*EXERCISE INSTRUCTIONS:*
From the first line of the entries below through the line holding "Task: Open the Информационный блок dropdown", write out every line exactly, please, and leave out the pictures.

*Saved entries:*
________________

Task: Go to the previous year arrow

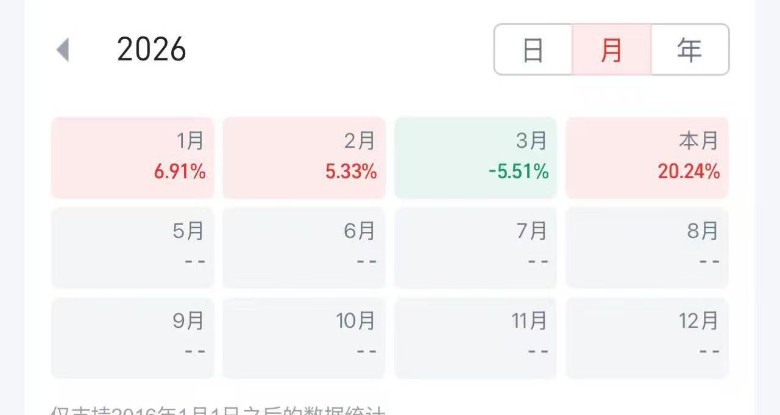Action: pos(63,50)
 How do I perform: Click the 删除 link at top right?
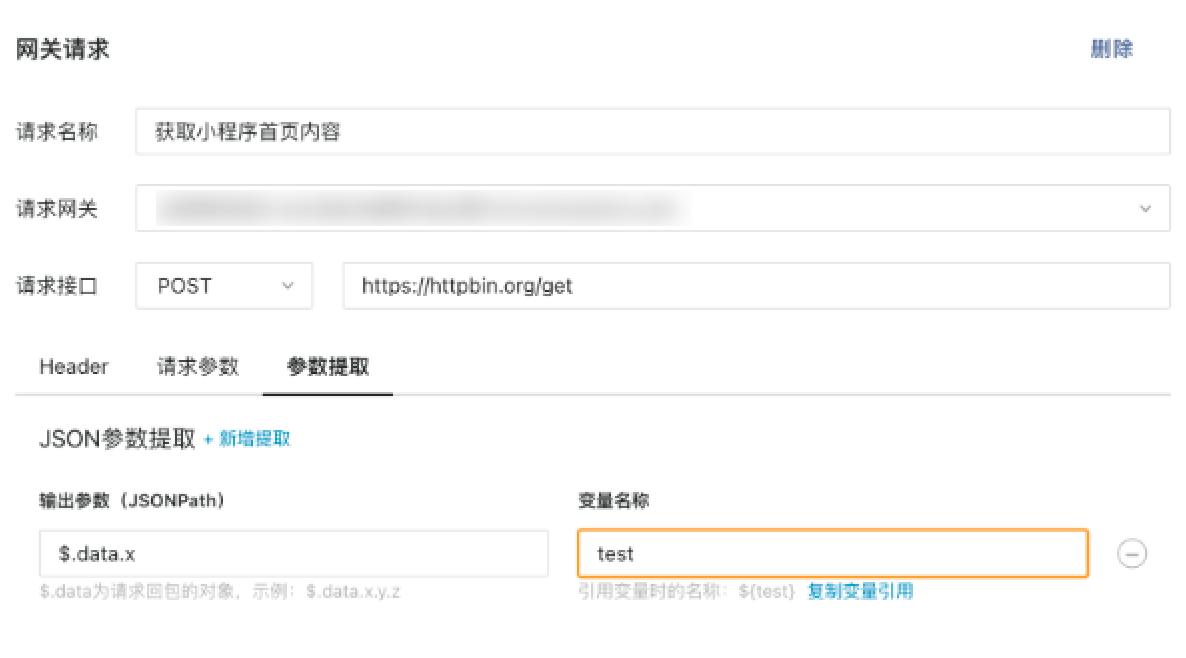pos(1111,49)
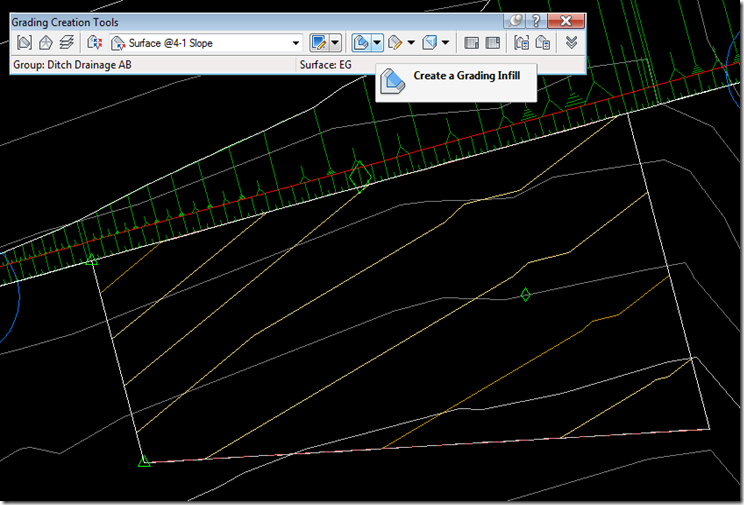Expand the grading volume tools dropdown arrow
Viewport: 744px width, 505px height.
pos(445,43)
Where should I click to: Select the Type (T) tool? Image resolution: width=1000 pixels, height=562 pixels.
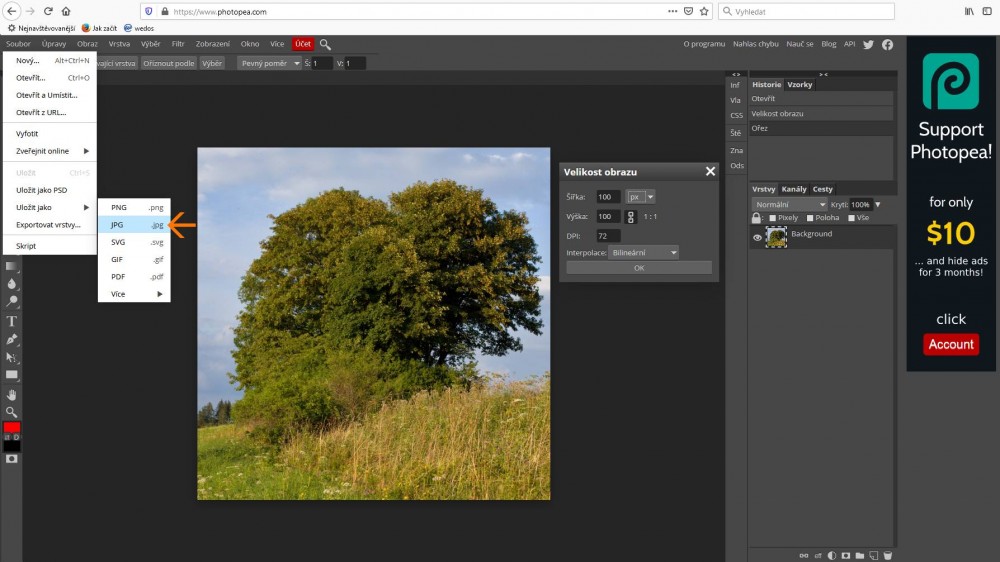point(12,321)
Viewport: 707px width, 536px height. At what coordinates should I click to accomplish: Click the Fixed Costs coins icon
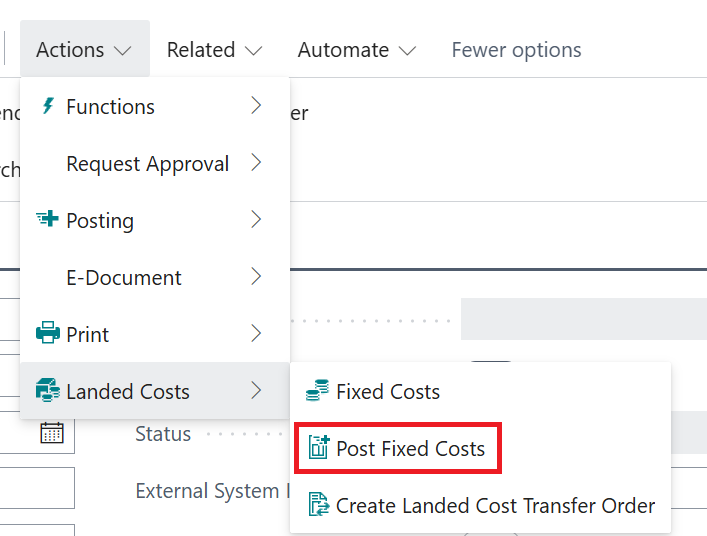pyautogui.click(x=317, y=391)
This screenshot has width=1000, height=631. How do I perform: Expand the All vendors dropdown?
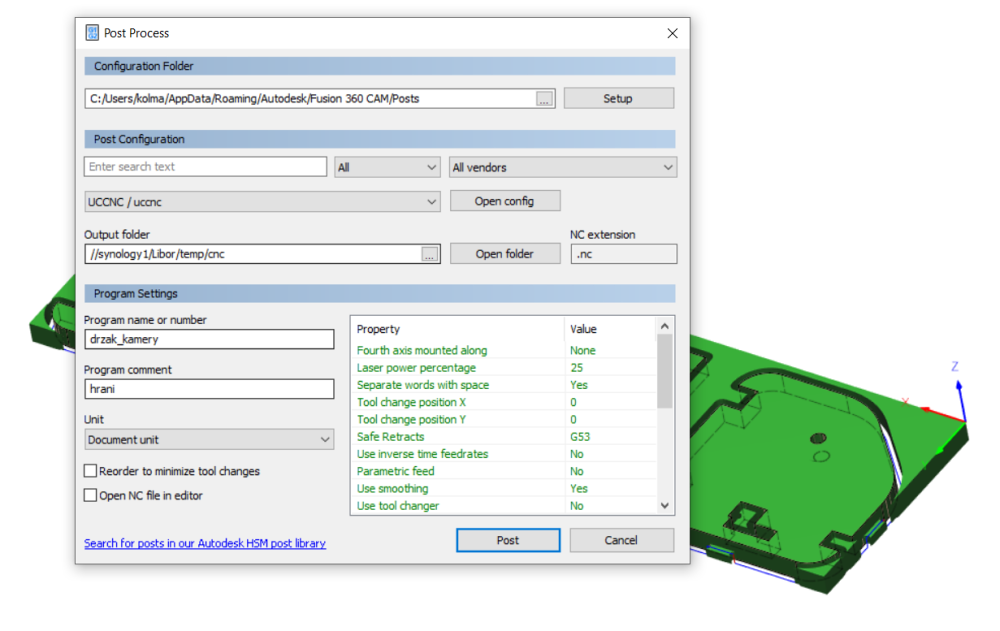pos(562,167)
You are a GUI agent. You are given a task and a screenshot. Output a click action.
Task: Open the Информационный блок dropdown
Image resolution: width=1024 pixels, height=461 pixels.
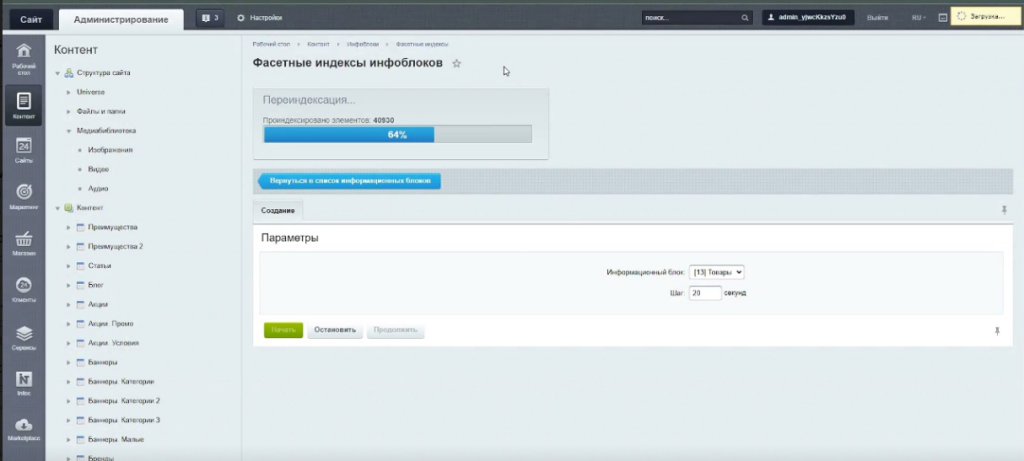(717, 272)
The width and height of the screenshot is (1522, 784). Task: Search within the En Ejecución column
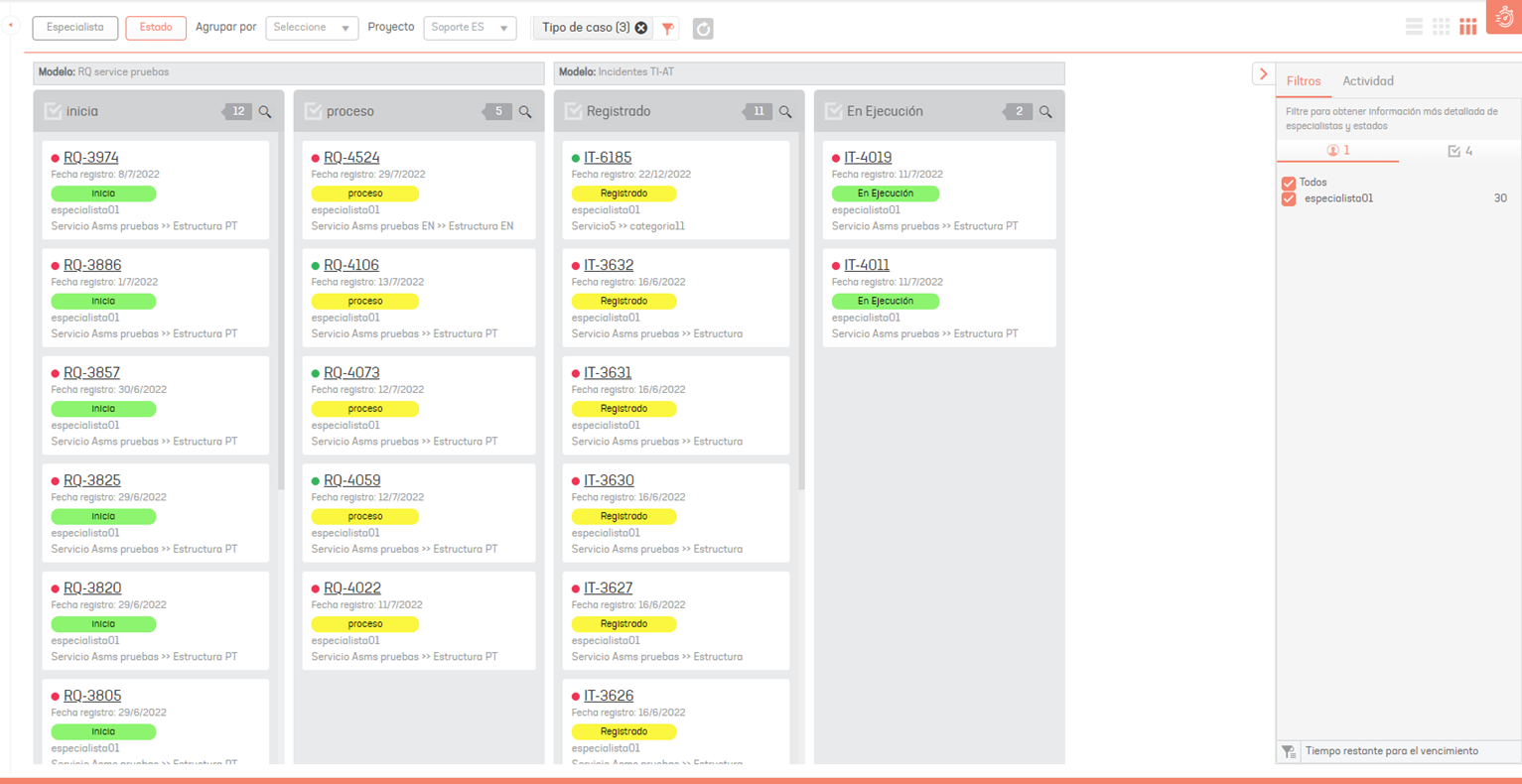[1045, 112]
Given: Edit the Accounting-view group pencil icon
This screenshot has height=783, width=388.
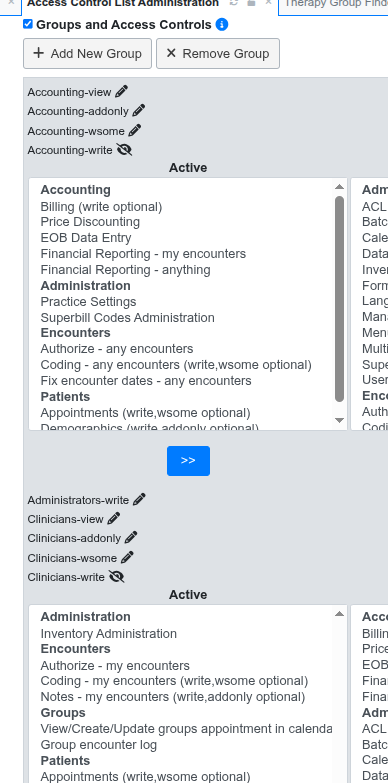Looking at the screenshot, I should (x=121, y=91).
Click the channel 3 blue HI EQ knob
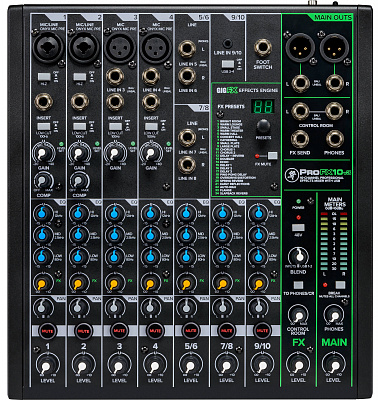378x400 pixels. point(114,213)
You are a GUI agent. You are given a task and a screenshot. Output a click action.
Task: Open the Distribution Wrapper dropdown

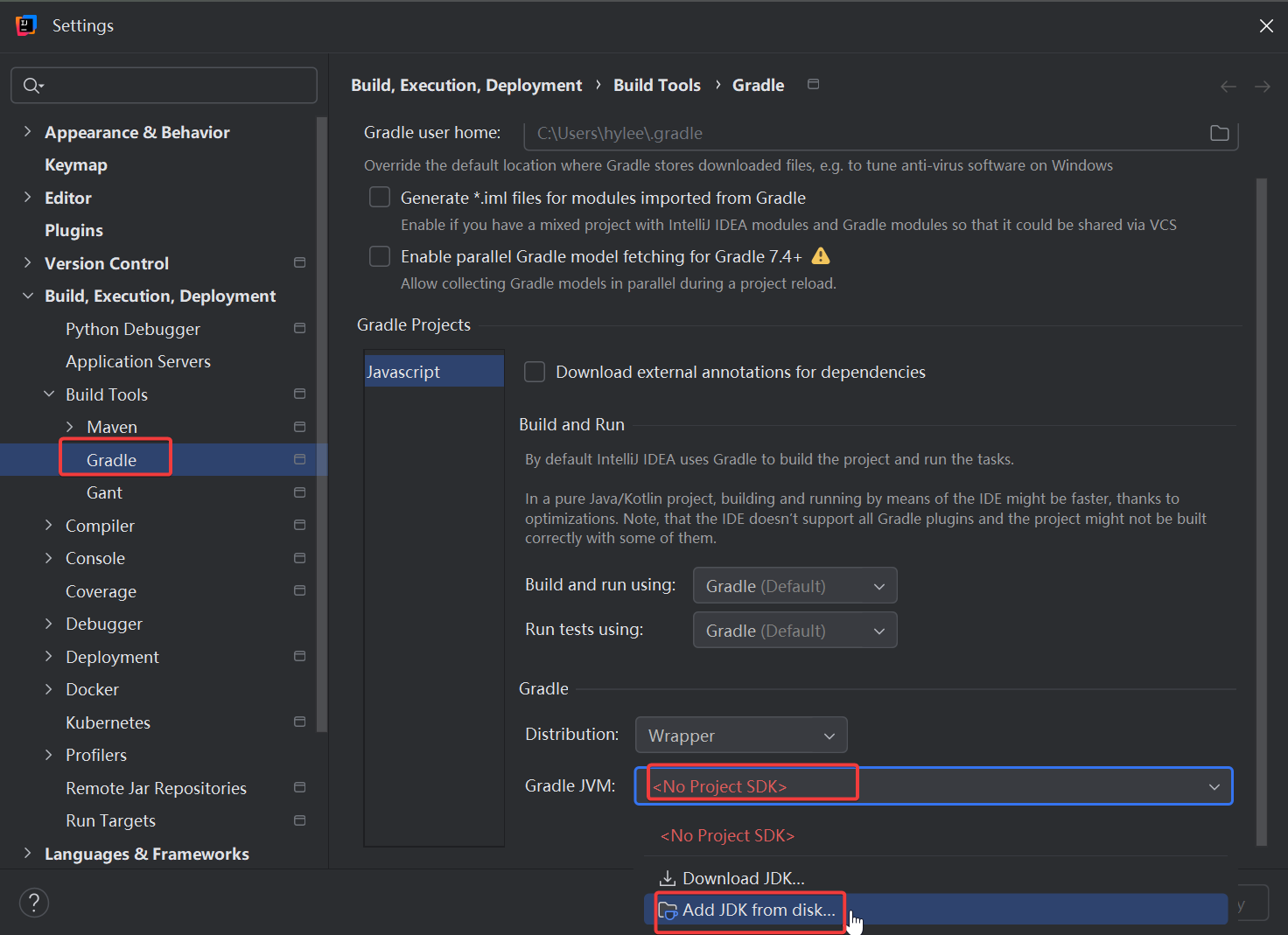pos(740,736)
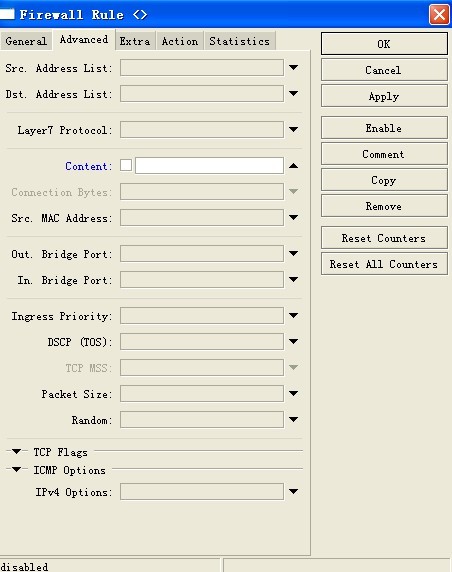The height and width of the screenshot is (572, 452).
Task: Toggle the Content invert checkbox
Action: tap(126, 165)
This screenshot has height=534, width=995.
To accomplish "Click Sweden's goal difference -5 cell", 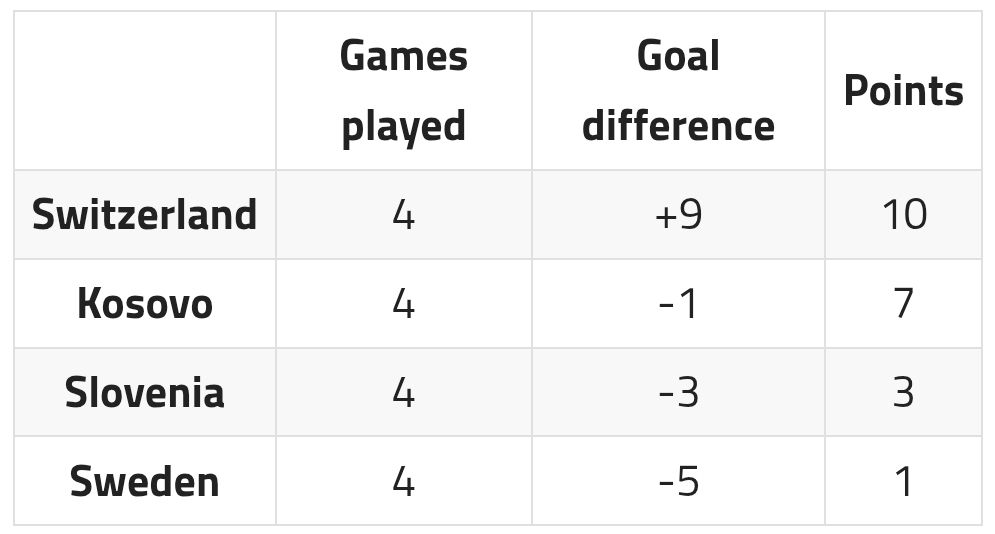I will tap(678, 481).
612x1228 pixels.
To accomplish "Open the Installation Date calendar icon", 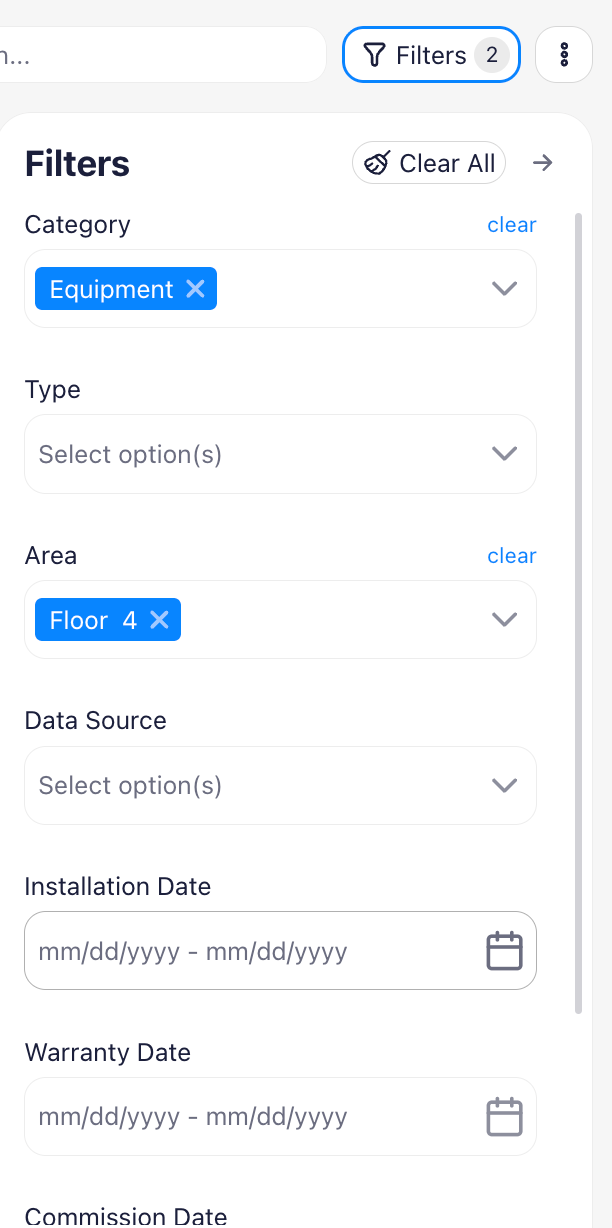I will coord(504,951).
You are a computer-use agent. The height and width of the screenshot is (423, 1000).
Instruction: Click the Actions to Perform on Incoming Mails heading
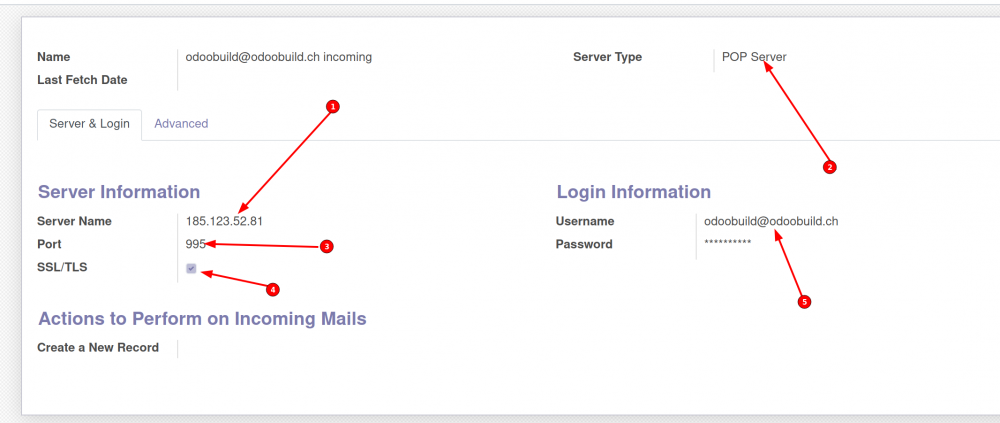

________________

*SOLUTION TO THE PROBLEM:*
Task: Go to the previous year arrow

Action: pos(63,50)
 How do I perform: Click the 删除 link at top right?
pos(1111,49)
Expand the grading volume tools dropdown arrow
Viewport: 744px width, 505px height.
pos(445,43)
Where should I click to: Select the Type (T) tool? Image resolution: width=1000 pixels, height=562 pixels.
point(12,321)
Viewport: 707px width, 536px height. At what coordinates should I click to accomplish: Click the Fixed Costs coins icon
pyautogui.click(x=317, y=391)
This screenshot has width=1000, height=631. How do I perform: Expand the All vendors dropdown?
pos(562,167)
You are a GUI agent. You are given a task and a screenshot. Output a click action.
Task: Open the Информационный блок dropdown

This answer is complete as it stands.